Há várias perguntas de fundo a fazer, que deveriam ter sido feitas e cuja resposta deveria ser prévia às sessões de propaganda para a televisão. A primeira e mais fundamental das perguntas é a de saber se a distribuição de computadores individuais para as crianças do ensino básico tem sentido pedagógico e utilidade no combate à info-exclusão. Sobre isto a maioria dos pedagogos responde não à primeira e a maioria dos estudos responde também não à segunda questão. Não é unânime a resposta, mas existem muitas dúvidas. Um relatório do Departamento de Educação americano é explícito: "A tecnologia parece ser completamente irrelevante quando se trata de ajudar estudantes a melhorarem os seus níveis de aproveitamento académico." É que nestas coisas nem tudo o que parece evidente para os deslumbrados dos gadgets é verdadeiro.

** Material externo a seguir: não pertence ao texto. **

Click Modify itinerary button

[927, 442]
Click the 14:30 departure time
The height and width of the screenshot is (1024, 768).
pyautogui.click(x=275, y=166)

Não é líquido que um computador individual na sala de aula do ensino básico (o problema é diferente para outros níveis de ensino) possa beneficiar a aquisição das competências básicas, em particular na leitura e na matemática. No caso da leitura é claramente contraproducente, afastando as crianças da leitura "plana", corrida, na fluência do texto, fundamental na ficção e na poesia, a favor de uma leitura em volume, com o uso do hipertexto, com outras virtualidades, mas que não substituem a leitura "literária".(...)A questão essencial é que todas as crianças tenham facilidade de contacto com os computadores, não é ter um computador individual nesta faixa etária. Desse ponto de vista, tem muito mais sentido facilitar a presença de computadores em casa para a família...

E a propósito acrescento o que eu escrevi em 1996, na minha Tese de Doutoramento (http://hdl.handle.net/1822/8165):

Ao longo de anos, tivemos a oportunidade de constatar que as escolas do 1º ciclo de hoje oferecem as mesmas condições de ensino que as escolas frequentadas pelo investigador, há mais de 30 anos. Igualmente se constata que as práticas não sofreram grandes alterações: o livro, lápis e papel (em substituição da lousa de outros tempos) continuam a ser os materiais didácticos praticamente exclusivos. As crianças raramente vêem uma balança e massas marcadas quando lhes são ensinadas as unidades de massa; raramente vêem a medida de litro e seus submúltiplos quando estas noções lhes são ensinadas; aprendem mecanicamente a andar com vírgulas para esquerda e para a direita, sem nunca (...) constatarem experimentalmente que 1 litro é equivalente a 10 decilitros.

Mais recentemente, retomo o assunto em livro publicado em 2007:

Por isso, as nossas crianças não têm a oportunidade de desenvolver os conceitos primários que se constroem na relação directa com os objectos concretos, manipulando-os, sentindo-os e experimentando-os. Sem os conceitos primários faltam os alicerces para a construção do edifício de conceitos indispensáveis à cidadania e a uma formação profissional de qualidade. Grande parte dos alunos universitários, que se vão tornando professores, não sabe se 5 cm3 está mais próximo da capacidade de uma colher de sopa ou da de um garrafão, pela mesma razão que grande parte dos alunos do 4º ano do 1º ciclo não o sabem.

Comentário final:

O Magalhães bem poderá ser um brinquedo, capaz de servir à criança mais um pedaço de vivência virtual, distraindo-a de uma interacção reflexiva com o mundo real, processo insubstituível na construção das aprendizagem básicas. E quanto aos professores, o Magalhães semeia uma mensagem de confusão e desorientação pedagógica.

Estaremos por ventura a esquecer que um cubo, desenhado no monitor de um computador, não passará de um conjunto de linhas num plano, se a criança não o tiver manuseado, sentindo-lhe a forma, o espaço que ocupa, as arestas, as faces, os vértices, a textura, etc?

Será que as crianças que vão ter um "Magalhães", só para si, têm ao seu dispor uma caixa de sólidos geométricos (como o dito cubo), por exemplo?

Recomendo vivamente ao Sr Primeiro-Ministro que mande averiguar quantas escolas do 1º ciclo não têm uma coisa tão simples e barata como essa caixa de madeira. Algo singelo, pedagogicamente importante, como outras coisas simples que lá não estão... que, todavia, jamais justificarão o espectáculo mediático de propaganda.